Notice that if a<0, then apply the above algorithm to |a| and b then use -s instead of s.

History:

Theorem 5.7 is often known as Bezout’s identity named after Étienne Bézout (French mathematician 1730–1783), while the Extended Euclidean algorithm is named after Euclid of Alexandria (Greek mathematician, 325BC-265BC). One might wonder at the gap between between those two mathematicians given Bezout’s identity follows immediately from the algorithm.

In his series of books The Elements, Euclid gives an algorithm to find the gcd of two numbers. The algorithm uses the fact that \gcd(a,b) = \gcd(a,b-a) and Euclid uses repeated subtractions. This was improved to give the above algorithm without s_k and t_k. Around 1000 years later, Aryabhata (Indian mathematician, 476-550) wrote the book Aryabhatiya which contained a version of the Extended Euclidean Algorithm. It is not clear when the algorithm was known in Europe, but it was used by Claude Gaspar Bachet de Méziriac (French mathematician, 1581-1638), who was alive a full 100 years before Bezout.
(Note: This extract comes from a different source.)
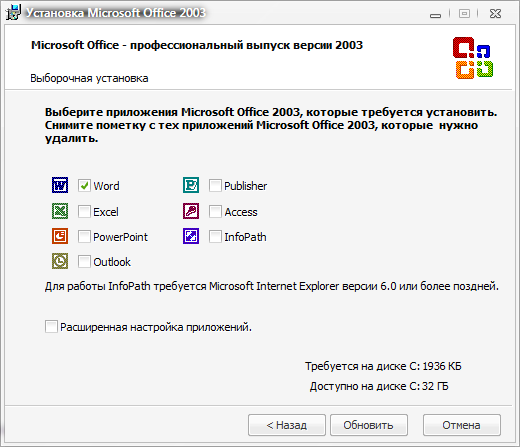Select the Publisher checkbox
The width and height of the screenshot is (520, 448).
(215, 185)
What Bezout did was to show that a version the Extended Euclidean Algorithm could be used for polynomials and a version of Bezout’s identity existed for polynomials (You can find out how polynomial rings are similar to \mathbb{Z} in units like Algebra 2).

Example:

We want to compute \gcd(323,1451) and find s,t\in\mathbb{Z} such that \gcd(1451,323)=323s+1451t. We go through the algorithm using the following table

k s_k t_k Calculation q_k r_k
0 0 1 - - -
1 1 0 1451=323\cdot 4+159 4 159
2 0-1\cdot 4 = -4 1-0\cdot4=1 323=159\cdot 2+5 2 5
3 1-(-4)\cdot2=9 0-1\cdot2=-2 159=5\cdot 31+4 31 4
4 -4-9\cdot31 = -283 1-(-2)\cdot31=63 5=4\cdot 1+1 1 1
5 9-(-283)\cdot1=292 -2-63\cdot1=-65 4=1\cdot 4+0 4 0

Hence \gcd(323,1451)= 1 = 323\cdot(292)+1451\cdot(-65).